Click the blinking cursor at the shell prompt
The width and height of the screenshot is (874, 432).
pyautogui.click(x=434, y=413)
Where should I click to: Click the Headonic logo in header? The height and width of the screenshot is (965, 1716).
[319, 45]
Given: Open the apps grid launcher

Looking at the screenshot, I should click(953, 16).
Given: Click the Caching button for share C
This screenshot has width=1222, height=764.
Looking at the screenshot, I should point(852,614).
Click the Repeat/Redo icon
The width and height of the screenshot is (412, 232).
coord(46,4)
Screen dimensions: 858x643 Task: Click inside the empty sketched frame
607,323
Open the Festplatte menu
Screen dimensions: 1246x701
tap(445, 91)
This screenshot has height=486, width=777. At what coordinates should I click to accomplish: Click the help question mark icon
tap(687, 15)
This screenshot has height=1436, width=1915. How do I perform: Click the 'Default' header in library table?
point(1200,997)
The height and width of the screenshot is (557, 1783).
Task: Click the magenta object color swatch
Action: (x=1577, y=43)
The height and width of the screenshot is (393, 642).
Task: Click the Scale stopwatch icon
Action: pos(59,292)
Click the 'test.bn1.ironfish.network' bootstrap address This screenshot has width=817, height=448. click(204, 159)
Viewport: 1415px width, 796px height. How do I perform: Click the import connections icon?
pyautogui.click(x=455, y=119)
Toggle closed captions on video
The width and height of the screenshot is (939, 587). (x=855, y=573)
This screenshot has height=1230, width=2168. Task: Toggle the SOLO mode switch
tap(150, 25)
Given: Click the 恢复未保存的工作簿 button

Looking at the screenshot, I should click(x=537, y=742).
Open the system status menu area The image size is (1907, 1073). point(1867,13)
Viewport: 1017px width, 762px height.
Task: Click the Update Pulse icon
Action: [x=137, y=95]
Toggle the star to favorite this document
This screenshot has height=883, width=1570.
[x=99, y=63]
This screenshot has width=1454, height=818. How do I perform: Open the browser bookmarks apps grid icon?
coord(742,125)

----------------------------------------

Reproduce the entries above in full, verbatim.

Click the blinking cursor at the shell prompt
The width and height of the screenshot is (874, 432).
pyautogui.click(x=434, y=413)
Where should I click to: Click the Headonic logo in header? The height and width of the screenshot is (965, 1716).
[319, 45]
Given: Open the apps grid launcher

Looking at the screenshot, I should click(953, 16).
Given: Click the Caching button for share C
This screenshot has width=1222, height=764.
Looking at the screenshot, I should point(852,614).
Click the Repeat/Redo icon
The width and height of the screenshot is (412, 232).
coord(46,4)
Screen dimensions: 858x643 Task: Click inside the empty sketched frame
607,323
Open the Festplatte menu
Screen dimensions: 1246x701
tap(445, 91)
This screenshot has height=486, width=777. At what coordinates should I click to accomplish: Click the help question mark icon
tap(687, 15)
This screenshot has height=1436, width=1915. How do I perform: Click the 'Default' header in library table?
point(1200,997)
The height and width of the screenshot is (557, 1783).
Task: Click the magenta object color swatch
Action: (x=1577, y=43)
The height and width of the screenshot is (393, 642).
Task: Click the Scale stopwatch icon
Action: pos(59,292)
Click the 'test.bn1.ironfish.network' bootstrap address This screenshot has width=817, height=448. click(204, 159)
Viewport: 1415px width, 796px height. How do I perform: Click the import connections icon?
pyautogui.click(x=455, y=119)
Toggle closed captions on video
The width and height of the screenshot is (939, 587). (x=855, y=573)
This screenshot has height=1230, width=2168. Task: Toggle the SOLO mode switch
tap(150, 25)
Given: Click the 恢复未保存的工作簿 button

Looking at the screenshot, I should click(x=537, y=742).
Open the system status menu area The image size is (1907, 1073). point(1867,13)
Viewport: 1017px width, 762px height.
Task: Click the Update Pulse icon
Action: [x=137, y=95]
Toggle the star to favorite this document
This screenshot has height=883, width=1570.
[x=99, y=63]
This screenshot has width=1454, height=818. How do I perform: Open the browser bookmarks apps grid icon?
coord(742,125)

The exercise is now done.